Brano da esaminare:
--------------------------------

La cosa più divertente è assistere a vere e proprie risse sulla diversa interpretazione dei fatti e misfatti. In fondo, guardando queste dirette ci sentiamo un po’ a casa, quando intorno al tavolo ognuno dice la sua, con tono da investigatore navigato, sull’omicidio del giorno. A furia di guardare queste trasmissioni ci scopriamo tutti esperti sulle tecniche più sofisticate, come quelle, ad esempio, che consentono di trovare la “cella” cui si aggancia il telefono quando camminiamo. Tecniche queste che ci sgomentano un po’, perché potrebbero diventare armi micidiali nelle mani di coniugi gelosi. “Che ci facevi tu lunedì 23 marzo 1998 alle 18.15 in via Cavour nei pressi del terzo albero, proprio a pochi chilometri di distanza dalla casa della tua fidanzata del liceo????” Inutile appellarsi al diritto all’oblio, visto che dai tempi del liceo son trascorsi 32 anni e che nel frattempo la tipa si è trasferita a Lugano e fa il medico. E che comunque nel 1998 tu non eri neanche fidanzato con l’attuale donna che ti sta facendo l’interrogatorio. Altro che Grande Fratello, Isola dei famosi, il vero reality oggi è la strage in diretta, la tragedia vissuta minuto per minuto, il tutto quello che volevate sapere e non osate domandare sul triplice omicidio dei criceti rossi della signora Francesca. Anche perché ognuno di noi ha un’idea chiara sin da subito su chi ha ucciso la povera Meredith a Perugia, la povera Chiara (infatti siamo preparatissimi sul sangue sul pedale della bicicletta del fidanzato, sulle tracce sulle scarpe da ginnastica, sulle gemelle cugine della vittima).

Se nello studio di un medico, o nell’autobus, o su una panchina, qualcuno accenna alla tragedia del momento, si scatena l’inferno, l’intera sala sembra catapultata nello studio della Vita in diretta.

--------------------------------

Dati estratti:

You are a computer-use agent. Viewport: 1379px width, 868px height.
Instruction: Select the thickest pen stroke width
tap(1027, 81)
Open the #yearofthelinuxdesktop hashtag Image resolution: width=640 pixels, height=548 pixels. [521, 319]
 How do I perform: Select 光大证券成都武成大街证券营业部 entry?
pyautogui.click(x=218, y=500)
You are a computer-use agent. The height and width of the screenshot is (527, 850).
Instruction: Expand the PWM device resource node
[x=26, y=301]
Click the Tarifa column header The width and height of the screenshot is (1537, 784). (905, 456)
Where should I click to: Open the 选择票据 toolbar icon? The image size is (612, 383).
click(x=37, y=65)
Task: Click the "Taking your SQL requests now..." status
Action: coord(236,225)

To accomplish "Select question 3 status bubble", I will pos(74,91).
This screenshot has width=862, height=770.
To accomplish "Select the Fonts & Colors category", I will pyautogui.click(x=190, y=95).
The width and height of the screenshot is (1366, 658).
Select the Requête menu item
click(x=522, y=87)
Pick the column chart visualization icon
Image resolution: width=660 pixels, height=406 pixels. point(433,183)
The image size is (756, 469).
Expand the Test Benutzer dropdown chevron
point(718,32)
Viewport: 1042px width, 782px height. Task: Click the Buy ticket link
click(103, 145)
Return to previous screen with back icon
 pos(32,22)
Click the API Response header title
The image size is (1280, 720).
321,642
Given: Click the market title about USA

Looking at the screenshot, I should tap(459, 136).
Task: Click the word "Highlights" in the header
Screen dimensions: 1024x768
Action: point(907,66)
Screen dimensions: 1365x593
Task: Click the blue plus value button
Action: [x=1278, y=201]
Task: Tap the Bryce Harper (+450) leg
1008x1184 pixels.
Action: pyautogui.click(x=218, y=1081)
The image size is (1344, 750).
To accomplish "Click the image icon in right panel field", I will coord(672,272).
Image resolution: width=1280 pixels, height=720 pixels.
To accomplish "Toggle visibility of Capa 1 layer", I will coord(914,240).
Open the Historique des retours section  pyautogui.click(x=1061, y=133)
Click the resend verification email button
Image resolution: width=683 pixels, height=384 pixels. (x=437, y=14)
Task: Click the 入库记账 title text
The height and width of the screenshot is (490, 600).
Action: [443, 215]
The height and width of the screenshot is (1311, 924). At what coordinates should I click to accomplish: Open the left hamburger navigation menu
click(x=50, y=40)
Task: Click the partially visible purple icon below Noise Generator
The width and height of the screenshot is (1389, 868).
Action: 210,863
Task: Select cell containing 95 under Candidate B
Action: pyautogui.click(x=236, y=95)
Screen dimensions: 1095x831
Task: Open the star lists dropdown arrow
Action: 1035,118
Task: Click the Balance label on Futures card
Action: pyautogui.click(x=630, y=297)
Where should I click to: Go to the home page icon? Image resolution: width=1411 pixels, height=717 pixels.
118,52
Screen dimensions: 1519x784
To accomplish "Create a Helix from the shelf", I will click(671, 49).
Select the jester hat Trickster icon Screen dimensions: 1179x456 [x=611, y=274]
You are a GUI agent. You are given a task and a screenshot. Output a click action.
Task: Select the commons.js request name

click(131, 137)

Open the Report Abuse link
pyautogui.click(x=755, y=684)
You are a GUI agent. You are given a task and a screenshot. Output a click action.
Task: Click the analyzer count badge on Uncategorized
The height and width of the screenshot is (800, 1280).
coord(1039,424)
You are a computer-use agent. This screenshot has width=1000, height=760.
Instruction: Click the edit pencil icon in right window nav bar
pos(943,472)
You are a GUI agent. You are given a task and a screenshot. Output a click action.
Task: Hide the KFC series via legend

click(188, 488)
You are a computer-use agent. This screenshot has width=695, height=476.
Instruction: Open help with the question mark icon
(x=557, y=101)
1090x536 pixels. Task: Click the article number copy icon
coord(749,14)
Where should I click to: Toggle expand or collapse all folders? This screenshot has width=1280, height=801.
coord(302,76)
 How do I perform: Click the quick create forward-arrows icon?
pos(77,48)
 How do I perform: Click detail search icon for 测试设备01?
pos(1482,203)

--------------------------------

Azioni da svolgere:
A. Nel brano sulla cronaca nera in TV, dove si è trasferita la fidanzata del liceo?
B. Traduci in inglese questa frase del brano sulla cronaca nera in TV: “Tecniche queste che ci sgomentano un po’, perché potrebbero diventare armi micidiali nelle mani di coniugi gelosi.”
C. Ripeti dal brano sulla cronaca nera in TV il tratto da “Se nello studio” fino a “Vita in diretta.”.
Per rispondere basati soltanto sul brano, non sul materiale.

Soluzioni per compito:
A. A Lugano, dove fa il medico.

B. These are techniques that dismay us a little, because they could become deadly weapons in the hands of jealous spouses.

C.
Se nello studio di un medico, o nell’autobus, o su una panchina, qualcuno accenna alla tragedia del momento, si scatena l’inferno, l’intera sala sembra catapultata nello studio della Vita in diretta.